Uma confissão: cheguei a flertar até com o anarquismo na juventude, mas agora vejo com clareza as vantagens do monarquismo. Monarquismo de esquerda, claro. Convenhamos: a realeza é muito mais interessante. Política é o fim, isso Caetano decretou faz tempo. Pois os reis transcenderam a política, pelo menos na Inglaterra. Hoje eles só fazem encenar a glória do império. Como fazer o mesmo por aqui, se perdemos a chance de termos um império a ser gloriosamente emulado?
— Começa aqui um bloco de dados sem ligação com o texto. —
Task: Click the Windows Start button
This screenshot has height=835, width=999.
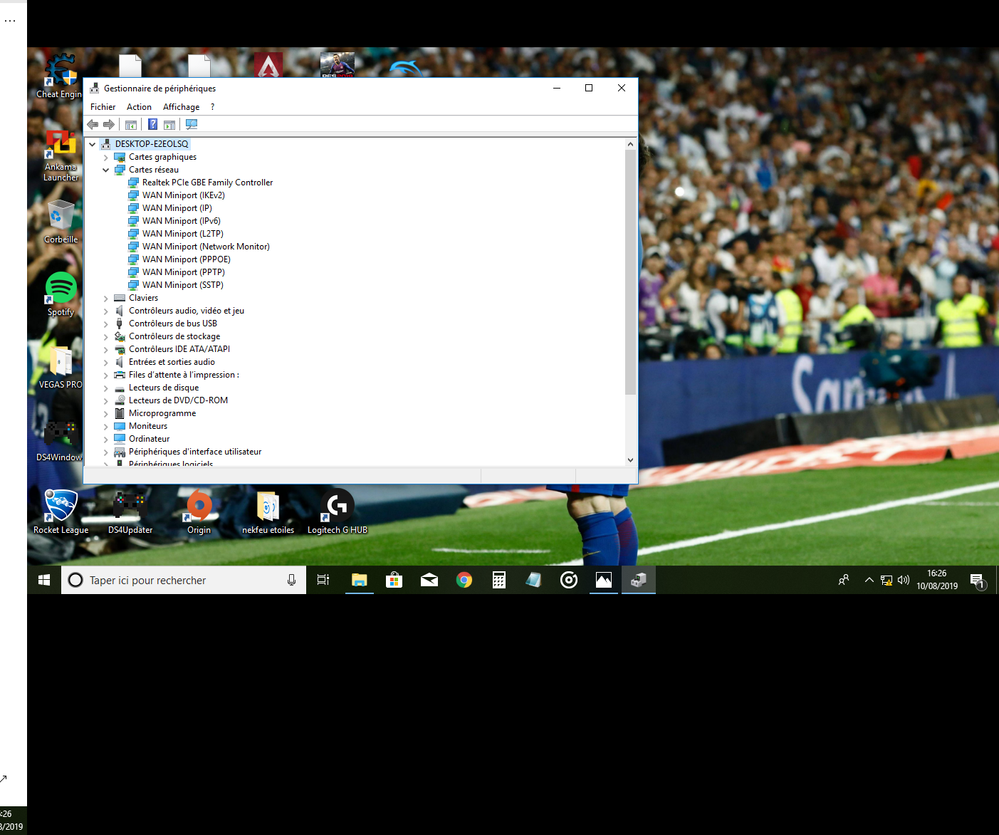Action: tap(44, 580)
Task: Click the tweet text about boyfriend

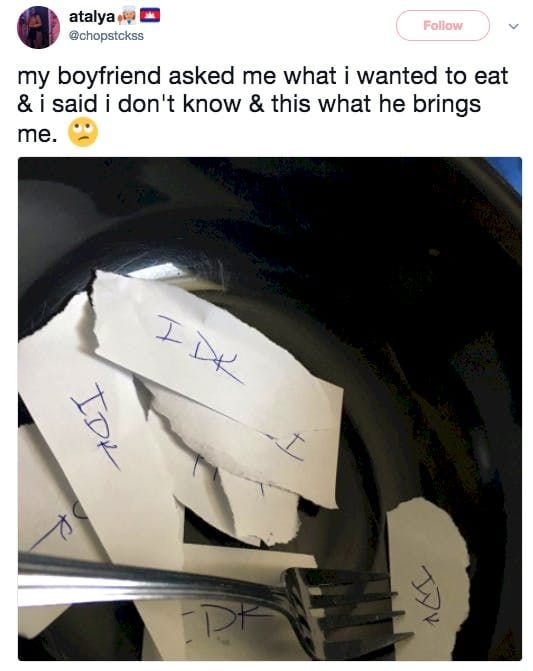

A proposta, portanto: se estão querendo fazer de novo o plebiscito sobre as armas, então vamos voltar a perguntar também sobre a monarquia. Se o problema é com os Orleans e Bragança, escolhamos outro rei: Roberto Carlos? Reginaldo Rossi? Ronnie Von? O Rei da Pamonha? Well, seja quem for, vamos combinar: caso vença a monarquia não vamos nos rebaixar a ponto de escolher o rei pelo voto. Rei é sangue, é destino, é pompa e circunstância.

Nada de republicanismos vulgares, por favor! Poderemos eleger critérios mais justos para a escolha. Os britânicos, por exemplo. Quanto mais barraqueira a família, quanto mais mulherengos os candidatos a príncipes, quanto maior a possibilidade de pintar uma Camila Parker-Bowles pra azucrinar a Lady Di de plantão, maior a chance de brilhar a família real, maior a chance de coroação.

E o melhor: quanto mais casamentos principescos, mais feriados nacionais. Pô, Joãozinho de Orleans, esse argumento devia ter sido lembrado naquela malfadada campanha. Por sinal vencida, com certeza de forma fraudulenta, pela república. Essa república urdida pelo diabo, como bem observava, cheio de ira divina, o nosso profeta Antônio Conselheiro.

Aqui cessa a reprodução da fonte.